* TASK REQUIREMENTS:
Repeat nothing but the lines below running from the one containing "Cancel the warp" to the one containing "Task: Select the Cinema preset thumbnail". Keep both end lines.

━━━ INPUT ━━━

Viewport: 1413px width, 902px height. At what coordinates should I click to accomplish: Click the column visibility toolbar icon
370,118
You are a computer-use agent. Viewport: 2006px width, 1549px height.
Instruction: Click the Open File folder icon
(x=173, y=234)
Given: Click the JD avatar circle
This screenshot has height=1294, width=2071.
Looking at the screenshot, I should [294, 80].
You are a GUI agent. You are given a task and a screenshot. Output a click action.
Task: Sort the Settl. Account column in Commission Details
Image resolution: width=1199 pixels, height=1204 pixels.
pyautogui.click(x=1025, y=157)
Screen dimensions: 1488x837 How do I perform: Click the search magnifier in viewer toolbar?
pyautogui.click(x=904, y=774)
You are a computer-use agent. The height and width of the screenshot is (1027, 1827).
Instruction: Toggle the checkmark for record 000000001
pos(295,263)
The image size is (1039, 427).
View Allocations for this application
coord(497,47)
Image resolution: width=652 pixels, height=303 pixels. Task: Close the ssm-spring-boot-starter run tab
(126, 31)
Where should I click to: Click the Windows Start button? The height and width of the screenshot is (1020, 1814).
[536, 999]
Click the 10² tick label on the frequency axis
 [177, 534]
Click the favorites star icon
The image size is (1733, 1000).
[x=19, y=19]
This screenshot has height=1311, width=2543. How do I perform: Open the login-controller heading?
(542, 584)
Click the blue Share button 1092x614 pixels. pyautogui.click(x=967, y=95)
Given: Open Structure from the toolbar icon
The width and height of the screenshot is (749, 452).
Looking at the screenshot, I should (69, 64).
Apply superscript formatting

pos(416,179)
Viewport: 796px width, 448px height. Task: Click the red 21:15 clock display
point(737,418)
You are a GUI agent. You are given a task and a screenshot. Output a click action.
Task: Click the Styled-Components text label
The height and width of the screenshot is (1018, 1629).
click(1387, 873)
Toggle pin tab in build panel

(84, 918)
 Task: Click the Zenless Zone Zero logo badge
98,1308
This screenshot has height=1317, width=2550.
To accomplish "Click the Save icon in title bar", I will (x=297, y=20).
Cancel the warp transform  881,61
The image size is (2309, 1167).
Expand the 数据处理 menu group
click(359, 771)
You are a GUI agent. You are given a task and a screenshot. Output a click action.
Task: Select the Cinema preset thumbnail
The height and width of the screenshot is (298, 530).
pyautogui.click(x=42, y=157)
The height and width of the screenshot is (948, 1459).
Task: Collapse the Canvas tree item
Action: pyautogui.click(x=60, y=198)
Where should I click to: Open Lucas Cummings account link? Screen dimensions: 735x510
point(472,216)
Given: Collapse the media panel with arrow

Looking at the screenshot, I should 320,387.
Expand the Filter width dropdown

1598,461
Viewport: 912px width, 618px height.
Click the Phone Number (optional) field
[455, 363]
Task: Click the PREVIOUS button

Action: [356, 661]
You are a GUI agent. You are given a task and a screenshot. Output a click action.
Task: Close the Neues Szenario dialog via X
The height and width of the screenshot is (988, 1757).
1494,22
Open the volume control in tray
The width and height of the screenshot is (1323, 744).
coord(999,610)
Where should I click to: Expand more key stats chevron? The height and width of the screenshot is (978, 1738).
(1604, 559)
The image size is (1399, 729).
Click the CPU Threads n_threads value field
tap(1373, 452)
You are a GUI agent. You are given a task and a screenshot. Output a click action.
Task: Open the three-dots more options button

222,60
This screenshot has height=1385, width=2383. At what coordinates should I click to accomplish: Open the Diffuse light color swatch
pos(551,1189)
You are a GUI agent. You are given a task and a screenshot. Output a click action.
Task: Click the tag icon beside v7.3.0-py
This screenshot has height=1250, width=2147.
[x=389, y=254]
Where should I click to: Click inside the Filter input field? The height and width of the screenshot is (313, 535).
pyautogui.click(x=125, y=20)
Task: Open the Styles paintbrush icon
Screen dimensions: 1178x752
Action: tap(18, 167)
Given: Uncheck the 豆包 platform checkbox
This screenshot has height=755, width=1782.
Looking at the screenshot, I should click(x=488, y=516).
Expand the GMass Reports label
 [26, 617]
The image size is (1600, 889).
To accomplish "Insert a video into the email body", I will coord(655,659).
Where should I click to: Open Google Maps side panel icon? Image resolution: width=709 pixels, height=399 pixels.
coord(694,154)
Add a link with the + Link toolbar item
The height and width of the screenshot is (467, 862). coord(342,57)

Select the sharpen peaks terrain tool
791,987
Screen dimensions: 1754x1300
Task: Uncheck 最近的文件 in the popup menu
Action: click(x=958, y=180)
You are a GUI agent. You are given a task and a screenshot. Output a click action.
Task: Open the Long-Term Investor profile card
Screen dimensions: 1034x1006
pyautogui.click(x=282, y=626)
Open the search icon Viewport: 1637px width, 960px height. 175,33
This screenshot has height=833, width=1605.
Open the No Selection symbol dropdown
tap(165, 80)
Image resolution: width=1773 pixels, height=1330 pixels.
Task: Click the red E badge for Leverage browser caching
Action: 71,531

━━━

* ANSWER SPACE:
Cancel the warp transform  881,61
The image size is (2309, 1167).
Expand the 数据处理 menu group
click(359, 771)
You are a GUI agent. You are given a task and a screenshot. Output a click action.
Task: Select the Cinema preset thumbnail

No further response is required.